Leitartikel “Bröckelnde Tourismusgesinnung” vom 02.12.2019 von Alois Vahrner

Innsbruck (OTS) – Das Tourismusbewusstsein der Tirolerinnen und Tiroler ist laut der gestern präsentierten Studie noch immer respektabel. Trotzdem: Es gibt zunehmend Spannungen und auch Risse. Um diese zu kitten, ist auch der Tourismus stark gefordert.

Von Alois Vahrner
Dass der Tourismus und mit ihm die Seilbahnwirtschaft sehr wichtig für Tirol und den hiesigen Wohlstand sind, daran gibt es keinen Zweifel. Und den hat auch die Bevölkerung nicht, wie die 98 Prozent Zustimmung zu dieser Frage bei der landesweiten Umfrage des MCI zeigen. Etwa zwei Drittel des Wohlstands in Tirol kommen direkt und indirekt von Exporten der Industrie und von den durch den Tourismus ausgelösten Milliarden-Einnahmen.
Tirols Tourismus ist, sowohl im nationalen wie auch im internationalen Vergleich, eine große Erfolgsstory. Vor allem auch eine, die in früher bettelarmen Tälern Zukunft und Perspektiven gebracht und eine sonst unausweichliche Landflucht weitgehend verhindert hat.

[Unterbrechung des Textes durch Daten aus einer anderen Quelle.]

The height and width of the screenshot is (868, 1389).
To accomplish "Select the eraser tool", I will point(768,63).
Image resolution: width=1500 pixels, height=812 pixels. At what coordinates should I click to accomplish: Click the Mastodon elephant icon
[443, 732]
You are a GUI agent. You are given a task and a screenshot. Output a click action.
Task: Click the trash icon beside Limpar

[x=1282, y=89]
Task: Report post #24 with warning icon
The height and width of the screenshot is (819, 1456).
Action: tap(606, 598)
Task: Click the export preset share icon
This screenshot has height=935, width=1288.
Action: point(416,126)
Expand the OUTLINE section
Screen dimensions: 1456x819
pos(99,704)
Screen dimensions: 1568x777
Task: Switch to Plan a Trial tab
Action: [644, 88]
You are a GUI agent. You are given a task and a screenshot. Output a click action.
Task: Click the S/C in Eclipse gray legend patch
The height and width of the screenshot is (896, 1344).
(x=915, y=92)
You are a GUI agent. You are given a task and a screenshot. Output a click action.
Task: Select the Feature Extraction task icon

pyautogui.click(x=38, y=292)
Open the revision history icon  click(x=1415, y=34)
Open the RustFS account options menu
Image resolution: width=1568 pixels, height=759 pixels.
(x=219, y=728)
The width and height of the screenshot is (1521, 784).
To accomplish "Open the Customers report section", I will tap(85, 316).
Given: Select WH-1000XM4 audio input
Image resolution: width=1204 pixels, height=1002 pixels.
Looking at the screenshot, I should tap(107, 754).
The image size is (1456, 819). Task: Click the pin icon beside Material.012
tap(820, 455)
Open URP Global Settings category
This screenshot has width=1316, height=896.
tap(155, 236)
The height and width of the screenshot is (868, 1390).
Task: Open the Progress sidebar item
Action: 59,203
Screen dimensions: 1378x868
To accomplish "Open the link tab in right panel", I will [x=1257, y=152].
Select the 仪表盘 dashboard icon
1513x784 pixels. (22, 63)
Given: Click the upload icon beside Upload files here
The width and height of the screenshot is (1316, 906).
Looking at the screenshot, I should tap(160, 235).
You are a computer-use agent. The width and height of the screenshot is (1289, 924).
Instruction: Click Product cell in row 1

Wo viel Licht ist, da ist meistens auch einiges an Schatten. Da wurde der Tourismus durchaus auch Opfer seines eigenen Erfolgs, wenn man etwa an die von ihm mitverursachte Verkehrsproblematik zumindest an den Wochenenden denkt. Tirol bezeichnet sich gerne als Tourismus-Weltmeister, jährlich mittlerweile etwa 50 Mio. Nächtigungen bringen nicht nur Vorteile, sondern auch etliche Belastungen.
Und die Touristiker haben auch Fehler gemacht, indem man zwar mit Millionenaufwand Werbung im Ausland betrieben hat, die mit dem Tourismus nicht direkt befassten Einheimischen aber links liegen gelassen hat. Eine Tirol Werbung nach innen fand kaum statt. Dazu kamen lange ignorierte Image-Probleme von Tourismusberufen – einiges scheint jetzt hier auch mit Blick auf die Nachwuchsprobleme in allen Branchen in Bewegung zu kommen.
Noch gibt es hier keinen Aufstand der Bereisten wie nach Overtourism-Auswüchsen teilweise schon in Venedig, Barcelona, Mallorca oder anderen überlaufenen touristischen Trampelpfaden. Alarmierend ist es aber schon, wenn bereits 18 Prozent der Tirolerinnen und Tiroler weniger Tourismus fordern und wenn bei großen Themen wie vor Jahren bei der Olympia-Abstimmung und jetzt beim Projekt Pitztal-Ötztal die Wogen hochgehen – und wenn so etwas wie ein Riss zwischen Tourismusregionen und einem nicht kleinen Anteil in tourismusferneren Orten und Städten besteht.
Tourismus und Seilbahnen, die heuer wieder über 700 Mio. Euro investiert haben, brauchen auch künftig sinnvolle Weiterentwicklung. Keine ständigen Rekordjagden, aber auch keine Käseglocke. Politik und Touristiker tun aber mehr als gut daran, Sorgen in der Bevölkerung ernster als bisher zu nehmen und darauf einzugehen, statt Scheuklappen aufzusetzen oder gar wie manche weiter zu polarisieren.